→ Your goal: All entries should be output exactly as they stand.

Segment Open

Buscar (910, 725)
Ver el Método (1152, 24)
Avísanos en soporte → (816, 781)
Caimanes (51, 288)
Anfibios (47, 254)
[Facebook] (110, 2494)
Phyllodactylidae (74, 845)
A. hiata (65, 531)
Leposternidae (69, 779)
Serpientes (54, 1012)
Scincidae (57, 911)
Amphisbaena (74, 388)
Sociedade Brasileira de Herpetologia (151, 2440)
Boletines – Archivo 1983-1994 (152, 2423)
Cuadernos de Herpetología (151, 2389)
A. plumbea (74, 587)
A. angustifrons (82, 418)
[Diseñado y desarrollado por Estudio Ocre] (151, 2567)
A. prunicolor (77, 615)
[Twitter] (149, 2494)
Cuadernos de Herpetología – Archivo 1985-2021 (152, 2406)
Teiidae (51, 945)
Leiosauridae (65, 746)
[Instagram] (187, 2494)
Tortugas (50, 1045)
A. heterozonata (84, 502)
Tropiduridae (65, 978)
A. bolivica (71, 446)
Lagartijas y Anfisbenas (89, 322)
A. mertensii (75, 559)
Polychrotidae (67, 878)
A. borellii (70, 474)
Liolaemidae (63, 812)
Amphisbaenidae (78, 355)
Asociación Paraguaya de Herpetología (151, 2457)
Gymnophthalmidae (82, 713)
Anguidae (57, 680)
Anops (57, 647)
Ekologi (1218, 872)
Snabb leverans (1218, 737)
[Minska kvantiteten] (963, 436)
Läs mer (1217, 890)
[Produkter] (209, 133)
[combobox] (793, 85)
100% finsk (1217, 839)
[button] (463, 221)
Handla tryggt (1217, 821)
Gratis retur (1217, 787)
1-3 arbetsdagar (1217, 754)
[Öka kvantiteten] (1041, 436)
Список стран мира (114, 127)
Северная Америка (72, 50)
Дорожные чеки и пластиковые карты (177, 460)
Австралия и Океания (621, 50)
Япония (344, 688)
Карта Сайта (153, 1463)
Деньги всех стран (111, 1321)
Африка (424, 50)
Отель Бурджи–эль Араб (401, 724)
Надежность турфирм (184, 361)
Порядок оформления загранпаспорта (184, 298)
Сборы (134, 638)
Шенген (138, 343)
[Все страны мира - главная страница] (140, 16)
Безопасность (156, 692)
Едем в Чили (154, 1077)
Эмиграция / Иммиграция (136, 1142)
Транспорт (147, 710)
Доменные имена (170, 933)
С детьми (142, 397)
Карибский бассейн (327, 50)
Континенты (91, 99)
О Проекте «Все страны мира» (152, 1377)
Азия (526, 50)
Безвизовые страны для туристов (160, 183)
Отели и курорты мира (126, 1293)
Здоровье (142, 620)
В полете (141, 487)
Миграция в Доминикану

Segment Closed

→ Reply:
Buscar (910, 725)
Ver el Método (1152, 24)
Avísanos en soporte → (816, 781)
Caimanes (51, 288)
Anfibios (47, 254)
[Facebook] (110, 2494)
Phyllodactylidae (74, 845)
A. hiata (65, 531)
Leposternidae (69, 779)
Serpientes (54, 1012)
Scincidae (57, 911)
Amphisbaena (74, 388)
Sociedade Brasileira de Herpetologia (151, 2440)
Boletines – Archivo 1983-1994 (152, 2423)
Cuadernos de Herpetología (151, 2389)
A. plumbea (74, 587)
A. angustifrons (82, 418)
[Diseñado y desarrollado por Estudio Ocre] (151, 2567)
A. prunicolor (77, 615)
[Twitter] (149, 2494)
Cuadernos de Herpetología – Archivo 1985-2021 (152, 2406)
Teiidae (51, 945)
Leiosauridae (65, 746)
[Instagram] (187, 2494)
Tortugas (50, 1045)
A. heterozonata (84, 502)
Tropiduridae (65, 978)
A. bolivica (71, 446)
Lagartijas y Anfisbenas (89, 322)
A. mertensii (75, 559)
Polychrotidae (67, 878)
A. borellii (70, 474)
Liolaemidae (63, 812)
Amphisbaenidae (78, 355)
Asociación Paraguaya de Herpetología (151, 2457)
Gymnophthalmidae (82, 713)
Anguidae (57, 680)
Anops (57, 647)
Ekologi (1218, 872)
Snabb leverans (1218, 737)
[Minska kvantiteten] (963, 436)
Läs mer (1217, 890)
[Produkter] (209, 133)
[combobox] (793, 85)
100% finsk (1217, 839)
[button] (463, 221)
Handla tryggt (1217, 821)
Gratis retur (1217, 787)
1-3 arbetsdagar (1217, 754)
[Öka kvantiteten] (1041, 436)
Список стран мира (114, 127)
Северная Америка (72, 50)
Дорожные чеки и пластиковые карты (177, 460)
Австралия и Океания (621, 50)
Япония (344, 688)
Карта Сайта (153, 1463)
Деньги всех стран (111, 1321)
Африка (424, 50)
Отель Бурджи–эль Араб (401, 724)
Надежность турфирм (184, 361)
Порядок оформления загранпаспорта (184, 298)
Сборы (134, 638)
Шенген (138, 343)
[Все страны мира - главная страница] (140, 16)
Безопасность (156, 692)
Едем в Чили (154, 1077)
Эмиграция / Иммиграция (136, 1142)
Транспорт (147, 710)
Доменные имена (170, 933)
С детьми (142, 397)
Карибский бассейн (327, 50)
Континенты (91, 99)
О Проекте «Все страны мира» (152, 1377)
Азия (526, 50)
Безвизовые страны для туристов (160, 183)
Отели и курорты мира (126, 1293)
Здоровье (142, 620)
В полете (141, 487)
Миграция в Доминикану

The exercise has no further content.